### Entries supplied
Start of Block

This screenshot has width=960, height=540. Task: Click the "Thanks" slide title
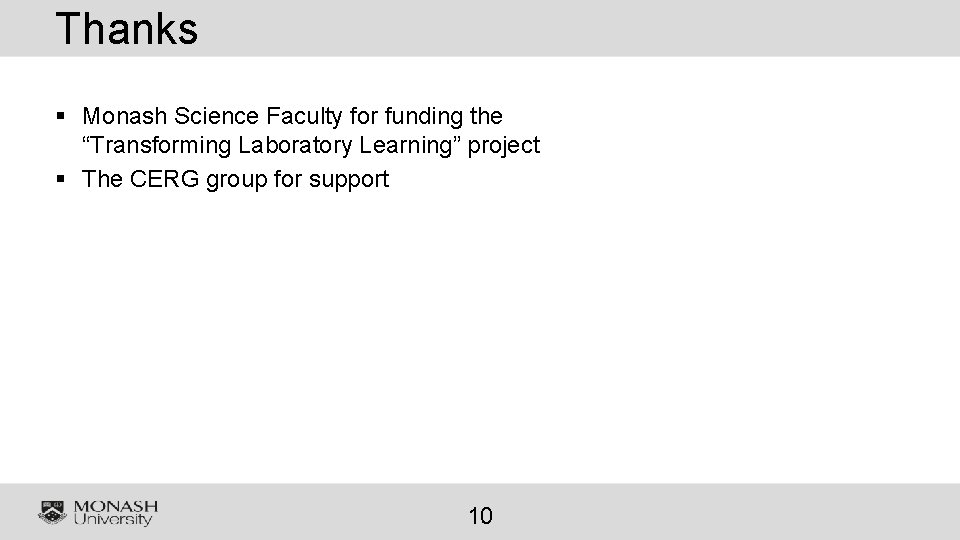coord(127,29)
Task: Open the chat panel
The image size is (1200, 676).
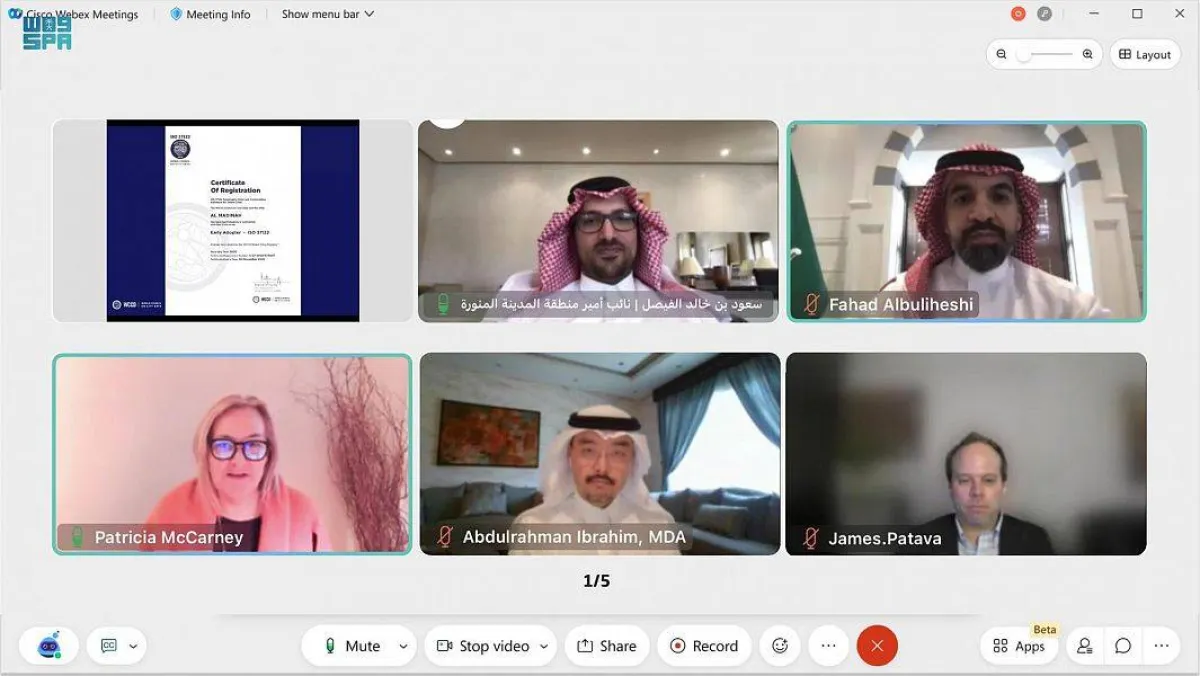Action: tap(1123, 646)
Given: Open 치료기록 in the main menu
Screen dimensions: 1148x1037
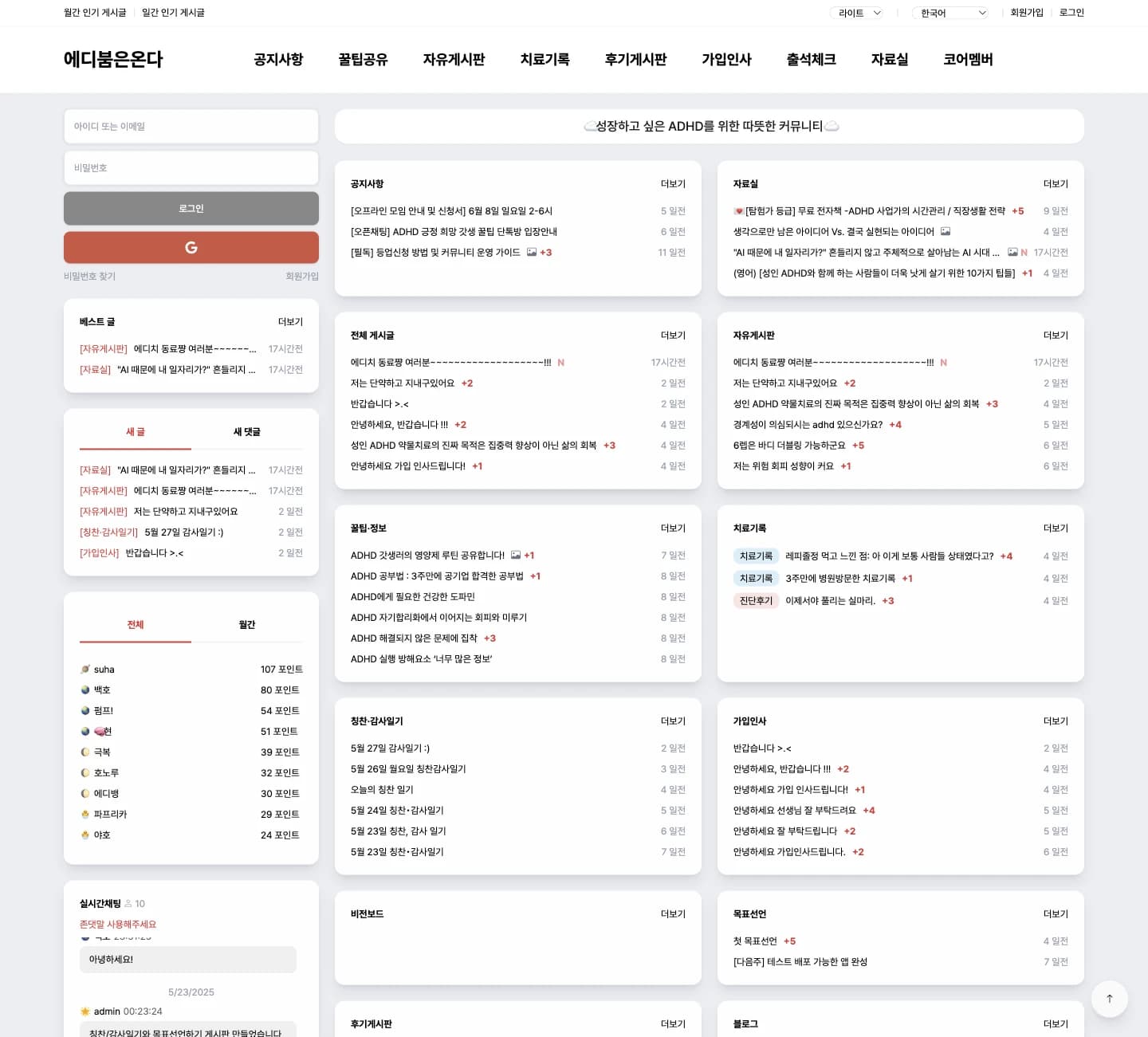Looking at the screenshot, I should (x=545, y=60).
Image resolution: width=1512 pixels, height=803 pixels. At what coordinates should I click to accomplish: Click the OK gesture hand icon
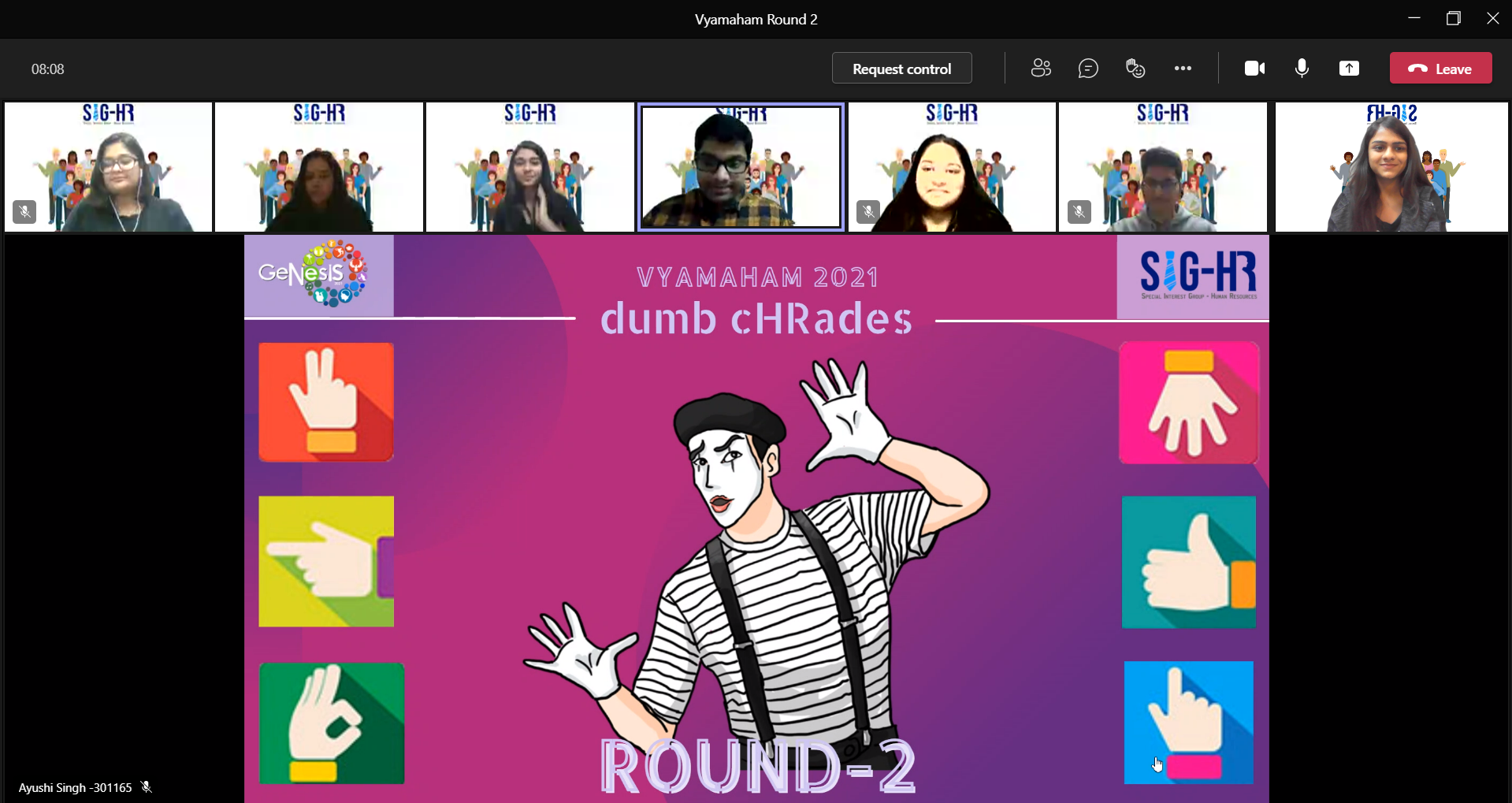click(332, 723)
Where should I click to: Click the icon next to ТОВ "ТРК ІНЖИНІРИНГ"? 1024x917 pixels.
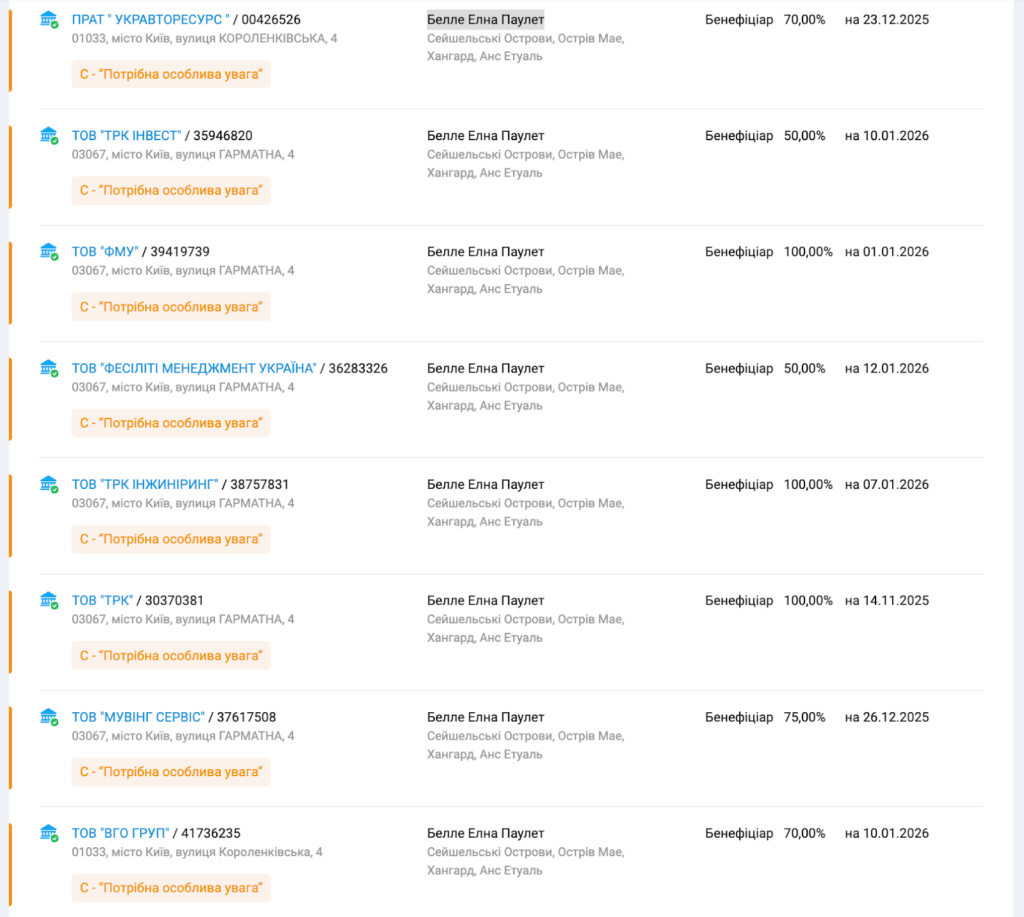click(49, 485)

End of Block

### Problem
Go through the data above and transcribe it in full, omitting any image.

### Result for this exercise
This screenshot has width=960, height=540. Task: Click the "Thanks" slide title
coord(127,29)
Task: Open the chat panel
The image size is (1200, 676).
Action: tap(1123, 646)
Given: Open 치료기록 in the main menu
Screen dimensions: 1148x1037
Looking at the screenshot, I should (x=545, y=60).
Image resolution: width=1512 pixels, height=803 pixels. At what coordinates should I click to accomplish: Click the OK gesture hand icon
click(332, 723)
Where should I click to: Click the icon next to ТОВ "ТРК ІНЖИНІРИНГ"? 1024x917 pixels.
click(49, 485)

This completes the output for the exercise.